Graph Convolutional Networks by [**Moussa Jamor**](https://github.com/JamorMoussa)

# Semi-Supervised Classification with GCN

**Graph Convolutional Networks (GCN)** is graph-base neural network
architecture introduced by *Thomas N. Kipf* and *Max Welling* in their paper ti-
tled [<u>Semi-Supervised Classification with Graph Convolutional Networks</u>](https://arxiv.org/pdf/1609.02907v4.pdf) in 2017. As they mentioned in their paper, that this proposed architecture
is an effecient variant of Convolution Neural Network (CNN), and It’s the first-
order approximation of spectral graph convoltions.

## CGN Layers

In their paper [[2]](https://arxiv.org/pdf/1609.02907v4.pdf), *Thomas N. Kipf* and *Max Welling* introduce the concept of multi-layer graph convolutional networks (GCNs). They propose a layer-wise propagation rule defined by the equation $A$:

$$
    H^{(l+1)} = \sigma\left(\widetilde{D}^{-\frac{1}{2}} \widetilde{A} \widetilde{D}^{-\frac{1}{2}} H^{(l)} W^{(l)}\right)
$$


## Linear Transformation in GCNs

Neural networks are constructed with an input layer, hidden layers (often many), and an output layer. Hidden layers typically consist of linear layers (although not always) followed by an activation function to introduce non-linearity. The linear layer is defined as:

$$
    y = XW
$$

where $X$ is the feature matrix and $W$ is the learnable weight matrix updated during backpropagation. Since Graph Convolutional Networks (GCNs) are based on neural network architectures, this term is present in Equation:

$$
\begin{equation}
    y = H^{(l)}W^{(l)}
\end{equation}
$$

where $H^{(l)}$ is obtained by stacking all feature vectors for each node horizontally, and $W^{(l)}$ is the learnable weight matrix.

Provided material >>
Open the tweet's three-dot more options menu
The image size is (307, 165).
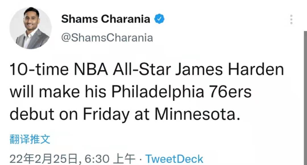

Work required >>
Transcribe the graph convolutional networks page word for word, everything from "Graph Convolutional Networks by" down to "spectral graph convoltions.".

Correct result >>
Graph Convolutional Networks by [**Moussa Jamor**](https://github.com/JamorMoussa)

# Semi-Supervised Classification with GCN

**Graph Convolutional Networks (GCN)** is graph-base neural network
architecture introduced by *Thomas N. Kipf* and *Max Welling* in their paper ti-
tled [<u>Semi-Supervised Classification with Graph Convolutional Networks</u>](https://arxiv.org/pdf/1609.02907v4.pdf) in 2017. As they mentioned in their paper, that this proposed architecture
is an effecient variant of Convolution Neural Network (CNN), and It’s the first-
order approximation of spectral graph convoltions.